Due to this upbringing, Sarah and I got along pretty well – we were practically attached at the hip. Since I am the eldest twin, I was always more protective of her, and Sarah, being the more dependant one, would usually follow or emulate what I did. If one of us got in trouble, we would both accept the punishment because we couldn’t let the other one be in trouble without us of course. I remember one instance in third grade where Sarah forgot to do her homework. When it came time to hand it in, I realized that she hadn’t done it, so I quickly grabbed my fill-in-the-blank sheet and erased all the work that I had done and handed it in blank too. Looking back now, it seems so ridiculous to sacrifice my hard work for my sister, but at the time, it seemed unfair that I could possibly get a better grade than her. Just like everyone else, we had been subconsciously following the stereotype that twins do everything the same.

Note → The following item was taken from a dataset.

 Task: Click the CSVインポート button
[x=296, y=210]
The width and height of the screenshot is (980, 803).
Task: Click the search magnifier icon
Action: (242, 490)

So when people ask me “Do you like being a twin?” I usually tell them yes and proceed to answer numerous other questions to satisfy their curiosity. I guess I don’t mind having to look up when I hear the name Sarah in case someone is trying to get my attention, or having to explain to people that no, we can’t just use each other as a mirror. Being a twin really is an incomparable experience and I am grateful for the bond my sister and I share. Although I wonder sometimes if being constantly compared to my twin can be a setback, I have realized that it has made me strive even harder to become more independent. I look forward to taking on challenges in life knowing that I will always have my best friend by my side, while still growing as an individual.